> **BRIEF**: Repeat exactly the line with "Screen dimensions: 1389x868" and each line after it to the end of the data below; pictures stay out.

> **RECORDS FOR THE TASK**:

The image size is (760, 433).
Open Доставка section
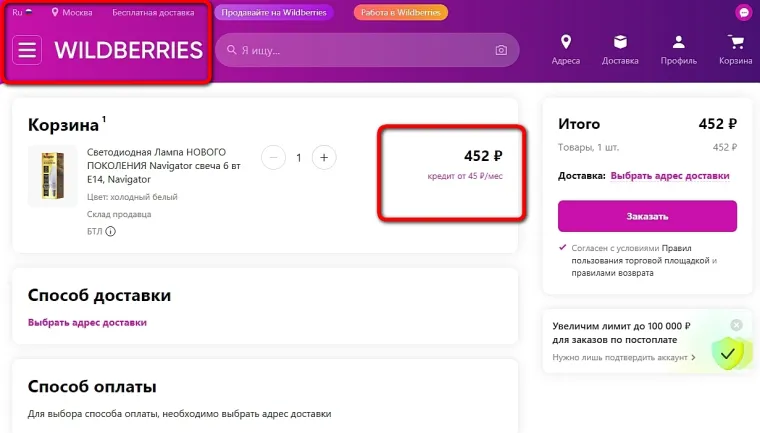pyautogui.click(x=620, y=49)
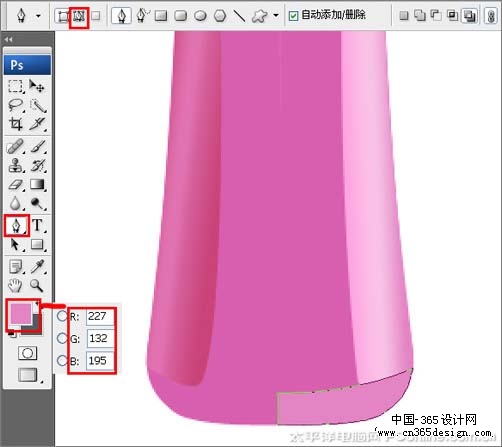Toggle the 自动添加/删除 checkbox
Screen dimensions: 502x447
293,16
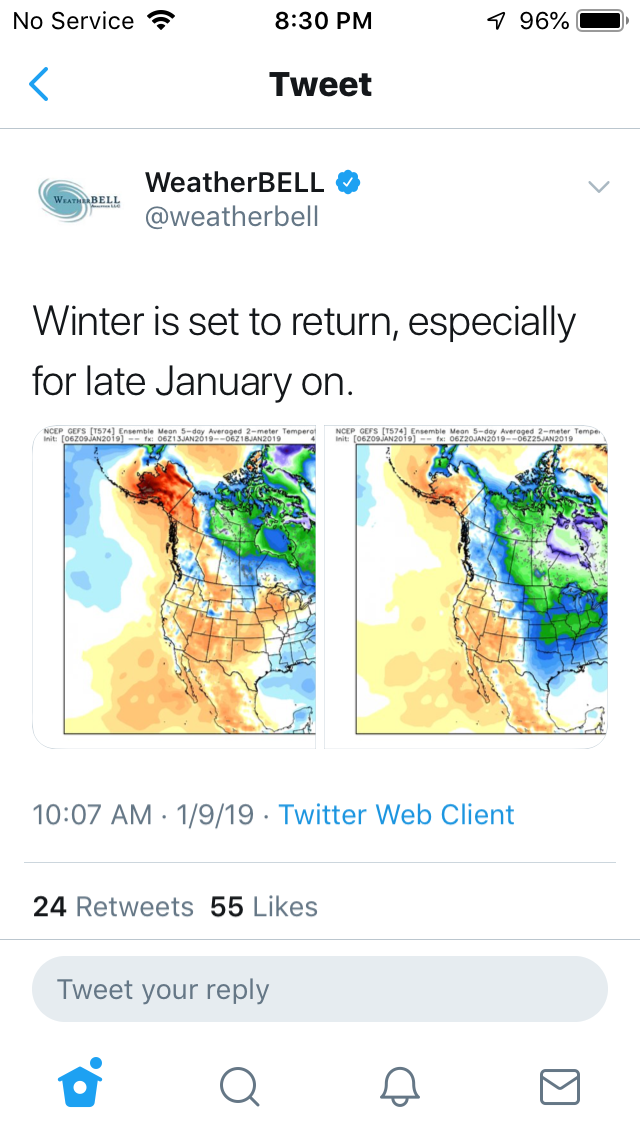Viewport: 640px width, 1136px height.
Task: Tap the Wi-Fi status icon
Action: pos(159,21)
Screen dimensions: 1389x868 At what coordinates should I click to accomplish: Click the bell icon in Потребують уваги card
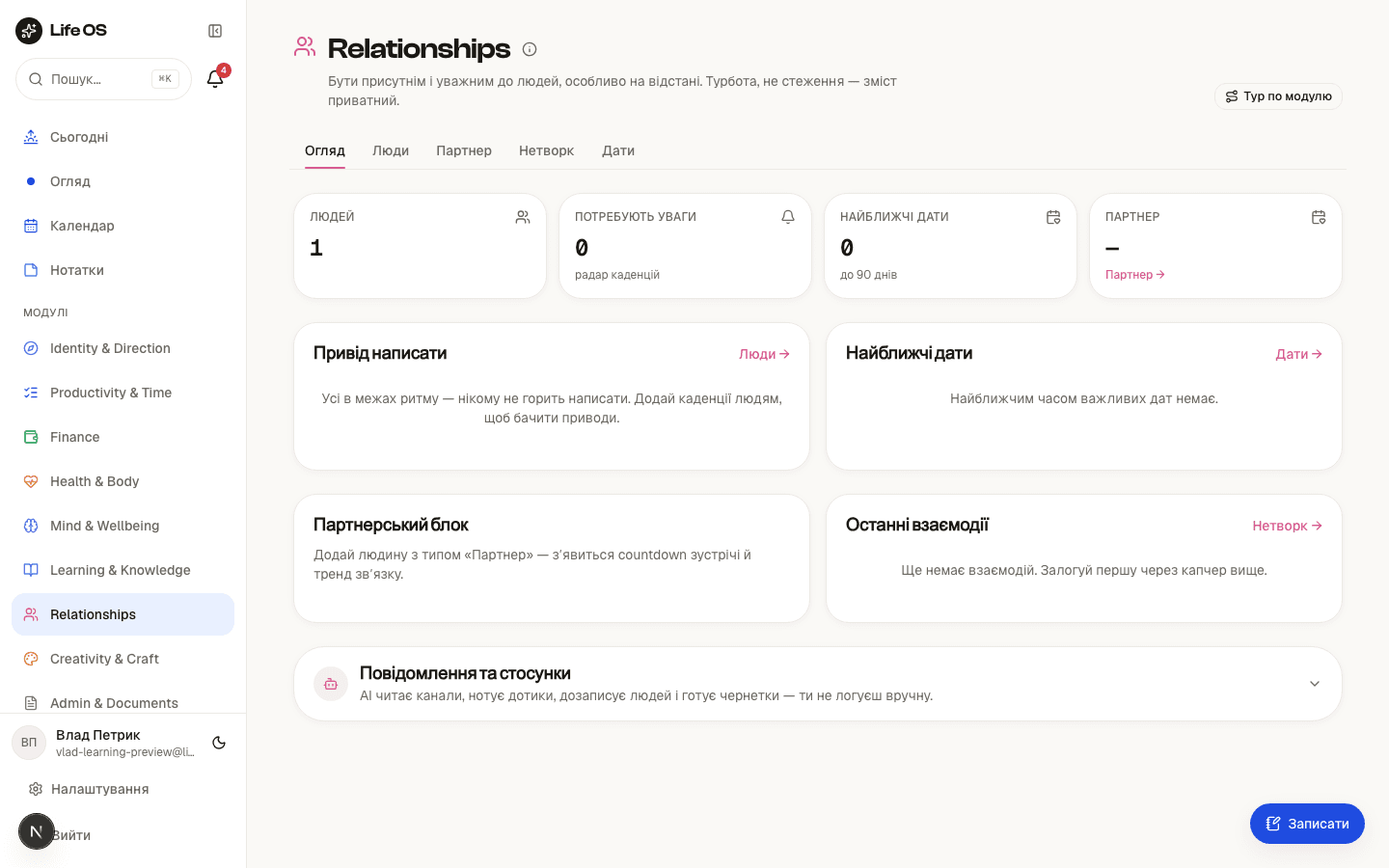788,217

> **ANSWER TO THIS EXERCISE**:
Screen dimensions: 1389x868 At what coordinates should I click to accomplish: Click the bell icon in Потребують уваги card
788,217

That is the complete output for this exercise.